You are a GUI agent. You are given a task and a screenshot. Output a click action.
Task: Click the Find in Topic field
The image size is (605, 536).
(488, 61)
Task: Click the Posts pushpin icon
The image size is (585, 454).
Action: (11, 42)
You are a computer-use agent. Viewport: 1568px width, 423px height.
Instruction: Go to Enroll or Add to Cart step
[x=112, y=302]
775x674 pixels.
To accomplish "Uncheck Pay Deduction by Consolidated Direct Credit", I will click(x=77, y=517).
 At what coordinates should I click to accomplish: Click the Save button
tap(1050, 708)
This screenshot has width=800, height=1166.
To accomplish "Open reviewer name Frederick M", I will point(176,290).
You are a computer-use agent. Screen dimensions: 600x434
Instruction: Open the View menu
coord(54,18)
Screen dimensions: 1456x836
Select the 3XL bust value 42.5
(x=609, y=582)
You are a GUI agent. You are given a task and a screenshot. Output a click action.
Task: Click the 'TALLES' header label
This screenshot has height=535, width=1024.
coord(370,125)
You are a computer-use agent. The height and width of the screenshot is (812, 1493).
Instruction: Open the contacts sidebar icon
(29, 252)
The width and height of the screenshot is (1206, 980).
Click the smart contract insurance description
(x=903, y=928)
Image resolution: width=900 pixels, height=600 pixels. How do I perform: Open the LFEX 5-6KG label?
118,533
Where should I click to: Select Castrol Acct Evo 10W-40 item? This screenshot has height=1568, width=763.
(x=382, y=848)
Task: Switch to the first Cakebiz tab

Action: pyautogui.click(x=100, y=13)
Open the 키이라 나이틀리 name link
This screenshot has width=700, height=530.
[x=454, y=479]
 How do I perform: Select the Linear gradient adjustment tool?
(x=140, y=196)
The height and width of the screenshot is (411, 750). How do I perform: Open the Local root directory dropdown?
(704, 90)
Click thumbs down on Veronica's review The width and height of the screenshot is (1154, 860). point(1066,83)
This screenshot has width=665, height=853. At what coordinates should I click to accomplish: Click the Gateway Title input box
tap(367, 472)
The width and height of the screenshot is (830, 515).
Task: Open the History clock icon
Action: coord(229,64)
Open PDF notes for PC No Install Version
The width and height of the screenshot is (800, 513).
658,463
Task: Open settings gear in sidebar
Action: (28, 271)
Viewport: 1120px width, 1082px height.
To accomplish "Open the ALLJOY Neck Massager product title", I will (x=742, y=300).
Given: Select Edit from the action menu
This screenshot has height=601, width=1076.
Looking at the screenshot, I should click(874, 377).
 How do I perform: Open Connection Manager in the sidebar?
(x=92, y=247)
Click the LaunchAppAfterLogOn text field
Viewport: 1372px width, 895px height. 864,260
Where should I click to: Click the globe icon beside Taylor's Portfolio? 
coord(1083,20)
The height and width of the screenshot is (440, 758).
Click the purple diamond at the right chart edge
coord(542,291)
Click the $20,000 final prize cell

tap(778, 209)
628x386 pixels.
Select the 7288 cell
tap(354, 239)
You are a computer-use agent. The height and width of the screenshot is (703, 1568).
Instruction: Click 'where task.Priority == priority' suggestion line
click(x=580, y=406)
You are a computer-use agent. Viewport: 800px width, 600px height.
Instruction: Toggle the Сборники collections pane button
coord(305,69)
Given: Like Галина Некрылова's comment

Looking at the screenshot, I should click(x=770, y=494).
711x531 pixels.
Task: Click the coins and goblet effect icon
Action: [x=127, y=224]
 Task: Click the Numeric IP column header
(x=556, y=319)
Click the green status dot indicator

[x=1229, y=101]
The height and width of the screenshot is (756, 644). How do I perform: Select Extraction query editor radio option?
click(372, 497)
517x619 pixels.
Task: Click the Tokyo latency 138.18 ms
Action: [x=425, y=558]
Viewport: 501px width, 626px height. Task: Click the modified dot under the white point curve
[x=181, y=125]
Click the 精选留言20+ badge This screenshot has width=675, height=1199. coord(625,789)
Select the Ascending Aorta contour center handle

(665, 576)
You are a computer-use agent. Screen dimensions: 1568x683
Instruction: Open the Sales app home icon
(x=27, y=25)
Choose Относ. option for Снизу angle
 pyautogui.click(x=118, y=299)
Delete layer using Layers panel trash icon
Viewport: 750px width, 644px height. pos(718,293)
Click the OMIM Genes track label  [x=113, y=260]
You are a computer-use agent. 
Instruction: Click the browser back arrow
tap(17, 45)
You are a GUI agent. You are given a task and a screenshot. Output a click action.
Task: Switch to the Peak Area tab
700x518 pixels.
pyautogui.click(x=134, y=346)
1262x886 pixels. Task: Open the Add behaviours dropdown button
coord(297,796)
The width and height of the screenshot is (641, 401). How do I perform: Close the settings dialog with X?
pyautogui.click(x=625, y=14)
* * *
Read the entries and show each line that mentions "dimensions".

**Exercise solution:**
You are a computer-use agent. Screen dimensions: 600x434
Screen dimensions: 1456x836
You are a computer-use agent. Screen dimensions: 1568x683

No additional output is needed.